Tra i fattori da considerare per gli utenti ci sono quelli strettamente giuridici. Intanto non si può fare affidamento sulla legge. Il quadro giuridico è incerto. In Italia non esiste una legislazione e negli USA solo 5 stati su 50 hanno regole in materia. Molto spesso poi i servizi online utilizzati non hanno sede in Italia, il che significa che recuperare i dati potrebbe comportare costose controversie internazionali. In generale alcuni servizi online prevedono in caso di morte che tutti i dati vengano distrutti. Non è una regola assoluta. Potete volerlo o no, ma è bene specificarlo visto che in alcuni casi i giudici americani hanno ordinato la consegna dei dati agli eredi.
Qualora si decidesse di affidare le proprie credenziali a qualcuno, è bene corredarle con istruzioni chiare su cosa fare: distruggere i dati in tutto o in parte, o consegnarli a soggetti indicati da voi. Si chiama mandato post mortem ed è ammesso dal nostro diritto. Se cambiate le password, come è buona regola di sicurezza, ricordate di aggiornare le istruzioni.
Un caso specifico riguarda poi il trasferimento delle credenziali dei conti online, e in generale di eventuali conti, oggi molto diffusi, di servizi finanziari e di investimento. Affidarne la password a qualcuno non significa lasciargli in caso di morte il denaro che vi è depositato.
Va infine considerato che molti dati che conserviamo nei nostri profili, sono nella nostra disponibilità ma non ci appartengono; pensiamo ai dati dei datori di lavoro o dei clienti, e in generale la corrispondenza, che, secondo le specifiche leggi nazionali, è sempre di proprietà congiunta di mittente e destinatario.
Alcuni siti offrono servizi equiparabili a pompe funebri digitali. Enrustet consente di selezionare i contenuti digitali presenti in Rete da inviare ai propri cari e altri invece da cancellare. Deathswitch invia ai parenti e ai colleghi un elenco dettagliato dei siti, dei social media e delle password.

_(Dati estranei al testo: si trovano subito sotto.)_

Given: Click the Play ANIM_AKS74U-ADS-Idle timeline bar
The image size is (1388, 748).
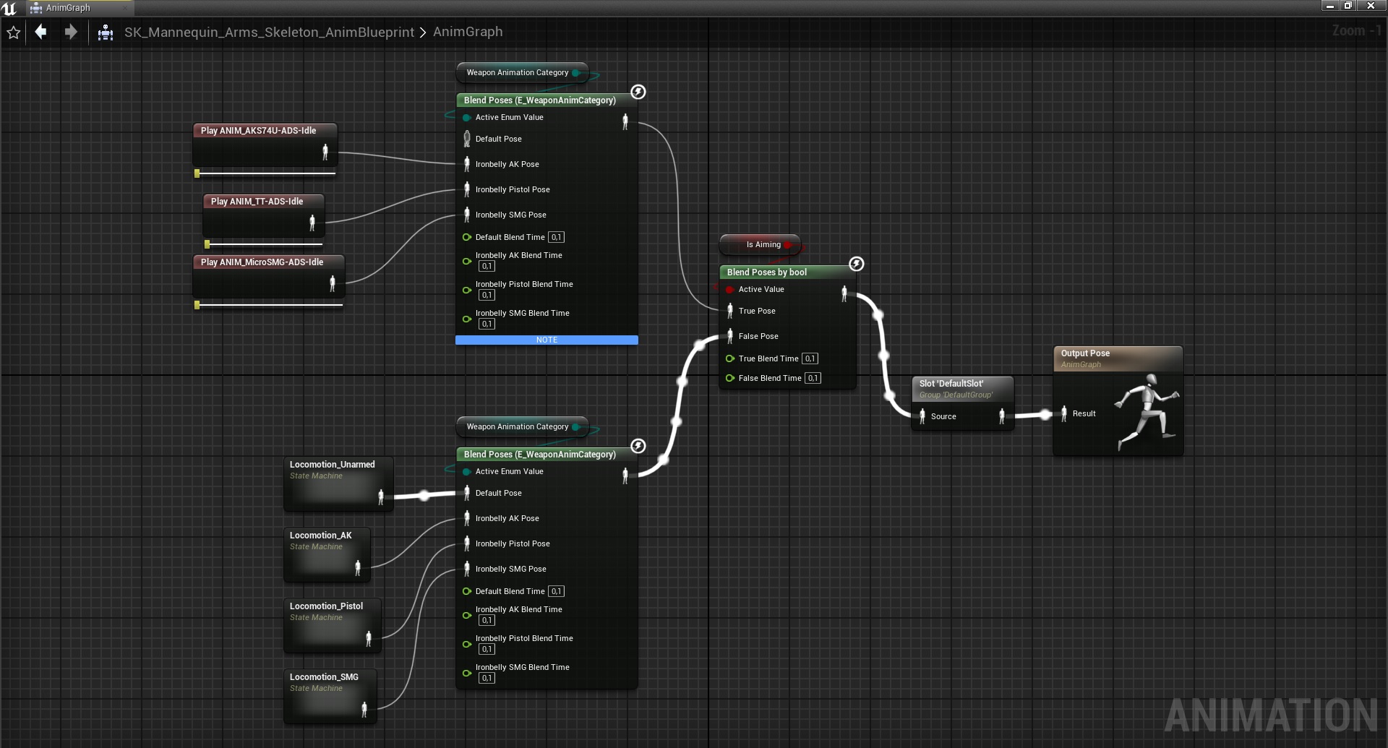Looking at the screenshot, I should tap(266, 173).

In Italia si discute da anni di una legge sul testamento biologico, il documento scritto per garantire il rispetto della propria volontà in materia di trattamento medico (somministrazione di farmaci, sostentamento vitale, rianimazione, etc.) anche quando non si è in grado di comunicarla. Proposte di legge, lunghi dibattiti in Parlamento e fuori, campagne di informazione e mistificazione. Senza giungere ad alcuna conclusione. Nel frattempo, l’Associazione Luca Coscioni lancia una provocazione: in caso di morte, cominciamo a far valere la nostra volontà almeno su Facebook.

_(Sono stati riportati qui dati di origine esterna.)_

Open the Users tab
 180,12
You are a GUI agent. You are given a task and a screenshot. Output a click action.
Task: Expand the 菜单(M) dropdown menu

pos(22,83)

Realizzata in collaborazione con Ninja Lab e la web agency Mikamai arriva una applicazione dal nome esaustivo, The Last Wish (l’ultimo desiderio), che garantisce il controllo sul proprio profilo anche post mortem. Grazie a questa applicazione, l’utente può scegliere due esecutori testamentari che, in caso di morte dell’utente, possono attivare la pubblicazione di un messaggio prestabilito che comparirà sul profilo del deceduto. Si possono anche scrivere messaggi privati a una serie di persone, per dare l’ ultimo saluto.

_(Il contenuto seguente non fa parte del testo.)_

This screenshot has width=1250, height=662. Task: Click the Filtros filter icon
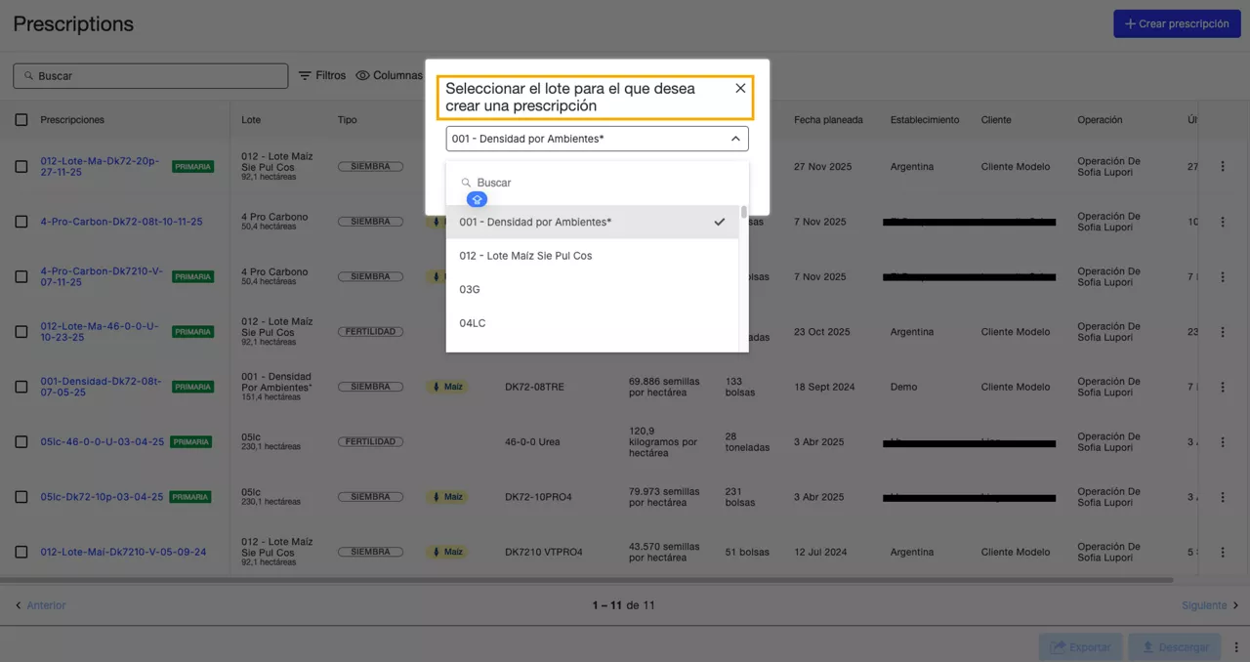(305, 75)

The Last Wish, che nasce come una provocazione, vuole in realtà sensibilizzare su temi importanti e attuali come quello del testamento biologico e dell’identità digitale post mortem ai tempi di Internet. Una volta scaricata la app, l’utente viene indirizzato al sito dell’Associazione Luca Coscioni dove si ha la possibilità di depositare il proprio testamento biologico in forma cartacea.